Books Read: May 2022
May, a month I normally love, but this month involved air travel for the first time since November 2019, which I found stressful, and very cool and wet weather. So I read, as one is wont to do in order to calm nerves and lose oneself.
Saga issues #55-58
I traveled this month via plane for the first time since November 2019 and didn’t feel like reading my novel on the way home, so checked out the newest issues of Saga on Hoopla. This series took a long break after a huge cliff hanger and it was good to see it come back and I do like they way they’ve picked it up. I won’t spoil anything, but I will say that the daughter continuing the narration of her own story is one of the things I like best about this series.
(Note: I really don’t know where to link to single issues of a comic series, so you’ll notice there is no link here. But it’s by Brian K. Vaughan and Fiona Staples.)
The Peripheral
I first read The Peripheral in the summer of 2017 and I’m not usually a rereader, but there was something about the concept of The Jackpot, especially now given world events, that pulled me back into the book. As Flynne slowly makes her way through figuring out how things work with different timelines and her ability to go into the future, I was thinking about what was to come in her timeline a lot. This is still a great read, still fast moving and action packed, but it’s also got the added extra layer of making me think long and hard about where we’re at today in history and where we may be going.
The Wave in the Mind
I’ve started spending the first half hour or so after I get out of bed with a nonficiton book, it gets my mind going in a more focused way than jumping online and it’s been good for starting my day in a calm, relaxed mood. This collection of essays by Ursula K. Le Guin was a page turner for me, I loved so many of them. She talks about writing, readers, and a wide range of opinions on various topics. I wrote down many quotes in my journal as I read, I especially loved the way in which she talks about imagination and uses that word instead of creativity (what a great idea!).

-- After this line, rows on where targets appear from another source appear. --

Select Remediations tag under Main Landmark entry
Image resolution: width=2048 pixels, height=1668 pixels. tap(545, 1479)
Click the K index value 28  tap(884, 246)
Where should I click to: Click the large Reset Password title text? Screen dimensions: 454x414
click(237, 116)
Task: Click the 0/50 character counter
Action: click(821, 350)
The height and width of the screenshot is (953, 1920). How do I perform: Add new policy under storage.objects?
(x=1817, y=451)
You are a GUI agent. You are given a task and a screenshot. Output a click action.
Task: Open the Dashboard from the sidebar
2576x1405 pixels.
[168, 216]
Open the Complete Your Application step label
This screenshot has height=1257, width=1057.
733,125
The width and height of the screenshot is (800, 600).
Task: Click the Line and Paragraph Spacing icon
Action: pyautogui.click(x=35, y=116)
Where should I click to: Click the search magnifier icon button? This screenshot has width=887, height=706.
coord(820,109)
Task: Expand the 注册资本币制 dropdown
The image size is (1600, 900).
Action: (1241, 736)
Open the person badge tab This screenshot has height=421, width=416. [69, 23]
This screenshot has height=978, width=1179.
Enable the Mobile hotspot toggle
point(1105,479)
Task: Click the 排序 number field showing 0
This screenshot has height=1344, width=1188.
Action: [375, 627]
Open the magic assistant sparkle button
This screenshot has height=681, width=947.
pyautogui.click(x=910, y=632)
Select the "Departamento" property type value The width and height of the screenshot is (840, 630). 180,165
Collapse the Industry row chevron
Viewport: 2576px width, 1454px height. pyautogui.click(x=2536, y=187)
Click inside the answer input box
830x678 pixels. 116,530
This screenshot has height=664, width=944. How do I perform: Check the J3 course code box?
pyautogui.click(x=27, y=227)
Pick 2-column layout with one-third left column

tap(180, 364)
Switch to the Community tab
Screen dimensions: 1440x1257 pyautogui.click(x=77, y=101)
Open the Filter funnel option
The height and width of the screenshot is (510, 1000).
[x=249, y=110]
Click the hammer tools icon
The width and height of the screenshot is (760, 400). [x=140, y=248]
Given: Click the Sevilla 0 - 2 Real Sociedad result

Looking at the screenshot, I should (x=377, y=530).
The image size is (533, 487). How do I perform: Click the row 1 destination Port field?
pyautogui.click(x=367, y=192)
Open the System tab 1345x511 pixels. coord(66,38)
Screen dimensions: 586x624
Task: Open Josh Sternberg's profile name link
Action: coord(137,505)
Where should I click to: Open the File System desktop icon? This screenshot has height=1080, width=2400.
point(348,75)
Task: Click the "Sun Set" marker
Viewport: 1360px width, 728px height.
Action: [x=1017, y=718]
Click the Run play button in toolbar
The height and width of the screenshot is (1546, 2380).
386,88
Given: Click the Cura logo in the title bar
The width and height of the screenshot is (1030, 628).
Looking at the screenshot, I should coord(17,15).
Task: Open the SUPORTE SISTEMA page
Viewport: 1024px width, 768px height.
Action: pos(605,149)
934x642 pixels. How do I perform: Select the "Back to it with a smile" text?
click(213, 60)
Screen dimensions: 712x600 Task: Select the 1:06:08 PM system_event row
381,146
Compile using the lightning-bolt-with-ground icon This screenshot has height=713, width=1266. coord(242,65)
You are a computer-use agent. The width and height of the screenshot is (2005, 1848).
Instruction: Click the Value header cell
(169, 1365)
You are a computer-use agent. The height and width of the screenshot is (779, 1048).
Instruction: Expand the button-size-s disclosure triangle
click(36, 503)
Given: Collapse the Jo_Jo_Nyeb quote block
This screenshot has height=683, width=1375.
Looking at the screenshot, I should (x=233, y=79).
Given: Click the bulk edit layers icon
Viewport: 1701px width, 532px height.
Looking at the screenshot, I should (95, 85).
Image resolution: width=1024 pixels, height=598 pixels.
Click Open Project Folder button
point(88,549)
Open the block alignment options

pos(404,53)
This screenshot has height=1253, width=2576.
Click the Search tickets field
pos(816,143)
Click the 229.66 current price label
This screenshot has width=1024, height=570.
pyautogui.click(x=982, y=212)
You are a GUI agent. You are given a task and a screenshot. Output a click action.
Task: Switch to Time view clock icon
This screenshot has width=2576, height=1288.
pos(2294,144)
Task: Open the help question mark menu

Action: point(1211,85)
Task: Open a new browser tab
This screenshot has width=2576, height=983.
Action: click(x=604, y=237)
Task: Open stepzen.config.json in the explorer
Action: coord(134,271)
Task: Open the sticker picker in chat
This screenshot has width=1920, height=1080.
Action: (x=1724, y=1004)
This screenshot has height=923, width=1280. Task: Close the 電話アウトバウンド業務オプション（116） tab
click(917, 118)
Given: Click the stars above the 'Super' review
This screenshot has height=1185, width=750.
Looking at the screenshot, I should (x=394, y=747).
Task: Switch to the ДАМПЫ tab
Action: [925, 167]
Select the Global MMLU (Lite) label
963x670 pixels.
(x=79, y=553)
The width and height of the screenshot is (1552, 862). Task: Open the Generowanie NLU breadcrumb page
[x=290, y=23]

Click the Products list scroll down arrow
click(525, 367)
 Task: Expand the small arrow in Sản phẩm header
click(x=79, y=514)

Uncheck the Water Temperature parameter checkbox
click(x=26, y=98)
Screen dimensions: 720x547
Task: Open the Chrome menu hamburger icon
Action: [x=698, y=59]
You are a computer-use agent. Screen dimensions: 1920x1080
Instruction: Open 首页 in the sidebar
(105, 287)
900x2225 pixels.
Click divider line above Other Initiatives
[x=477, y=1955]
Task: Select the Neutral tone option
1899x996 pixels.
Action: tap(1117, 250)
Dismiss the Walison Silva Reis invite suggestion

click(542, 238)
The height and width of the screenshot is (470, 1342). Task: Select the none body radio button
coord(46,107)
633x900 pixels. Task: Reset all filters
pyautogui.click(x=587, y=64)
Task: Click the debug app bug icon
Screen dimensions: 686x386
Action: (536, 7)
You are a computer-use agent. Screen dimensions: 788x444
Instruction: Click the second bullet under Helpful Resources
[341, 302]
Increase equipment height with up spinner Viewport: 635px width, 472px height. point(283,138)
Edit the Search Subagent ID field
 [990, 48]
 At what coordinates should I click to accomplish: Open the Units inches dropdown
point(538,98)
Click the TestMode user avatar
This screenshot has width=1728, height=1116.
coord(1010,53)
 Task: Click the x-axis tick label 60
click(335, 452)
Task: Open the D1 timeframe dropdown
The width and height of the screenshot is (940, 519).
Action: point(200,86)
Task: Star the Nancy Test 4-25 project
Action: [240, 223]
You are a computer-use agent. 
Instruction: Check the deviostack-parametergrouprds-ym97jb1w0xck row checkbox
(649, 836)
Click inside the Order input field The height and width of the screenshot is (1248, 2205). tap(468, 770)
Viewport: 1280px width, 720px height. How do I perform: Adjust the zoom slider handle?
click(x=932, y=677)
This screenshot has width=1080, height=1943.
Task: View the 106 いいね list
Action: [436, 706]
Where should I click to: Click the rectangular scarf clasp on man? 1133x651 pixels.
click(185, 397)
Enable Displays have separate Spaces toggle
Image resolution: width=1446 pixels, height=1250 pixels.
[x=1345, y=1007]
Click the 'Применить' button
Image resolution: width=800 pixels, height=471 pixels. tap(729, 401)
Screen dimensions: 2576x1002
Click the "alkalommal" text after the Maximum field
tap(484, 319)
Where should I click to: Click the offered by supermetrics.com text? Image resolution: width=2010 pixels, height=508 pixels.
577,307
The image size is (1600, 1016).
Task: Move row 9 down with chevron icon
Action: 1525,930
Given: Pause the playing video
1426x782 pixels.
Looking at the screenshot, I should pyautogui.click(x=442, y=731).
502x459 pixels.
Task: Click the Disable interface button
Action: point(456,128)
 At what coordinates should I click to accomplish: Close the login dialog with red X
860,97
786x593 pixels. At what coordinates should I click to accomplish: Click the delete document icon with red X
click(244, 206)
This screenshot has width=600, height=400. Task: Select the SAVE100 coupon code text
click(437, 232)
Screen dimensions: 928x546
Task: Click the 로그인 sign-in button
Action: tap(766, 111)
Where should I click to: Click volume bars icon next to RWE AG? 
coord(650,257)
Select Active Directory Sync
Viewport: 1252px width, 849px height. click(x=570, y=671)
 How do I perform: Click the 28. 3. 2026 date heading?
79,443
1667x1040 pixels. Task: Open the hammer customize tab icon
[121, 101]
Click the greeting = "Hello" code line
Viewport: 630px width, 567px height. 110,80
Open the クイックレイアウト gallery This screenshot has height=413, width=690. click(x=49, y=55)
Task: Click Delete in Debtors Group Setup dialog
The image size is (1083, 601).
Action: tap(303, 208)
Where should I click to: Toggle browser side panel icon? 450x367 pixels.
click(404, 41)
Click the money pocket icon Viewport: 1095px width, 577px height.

The exercise of imagination is dangerous to those who profit from the way things are because it has the power to show that the way things are is not permanent, not universal, not necessary. (From the essay A War Without End)
Little Bird Volume 1
Another comic I grabbed on Hoopla that was on my list because it made some award lists, and I’m honestly still not sure what I think of it. We follow Little Bird as she sets out to figure out how to survive living in Canada in a time when a theocracy is ruling and the native ideas of land and life are being surpressed and, often, killed off. It’s quite violent and that may not be my thing in comics, a bit too much blood and guts in the drawings at times for my tastes, but the ideas are intriguing and I’m thinking about them in relation to how we treat native people currently.
Until the Last of Me
Book two of the Take Them To The Stars series and as we move forward in the story, following Mia and her daughter Lola, we also get a larger view into the life and world of the trackers trying to kill them. I didn’t enjoy this story as much as the first novel in the series, but it’s really interesting how the author uses actual events from history and wraps his story around them. In this one we follow the Voyager missions as they launch and start to document our solar system. And Mia and Lola, while at odds at times as mothers and daughters can be, start to figure out more about how to fulfill their mission.
Violeta
If there’s one thing you can count on in an Isabel Allende book, it’s that there will be a lot of drama. I hadn’t read her since college when I read The House of the Spirits in Spanish, but I saw a new book of hers and felt like a bit of a Latin American telenovela was right for me at this time. Violeta is born in 1920 and she tells her entire life story and, as expected, a lot happens. Allende loves to set things in Chile and she doesn’t shy away from the difficult parts of that country’s history, so we see it all through Violeta’s point of view and her life.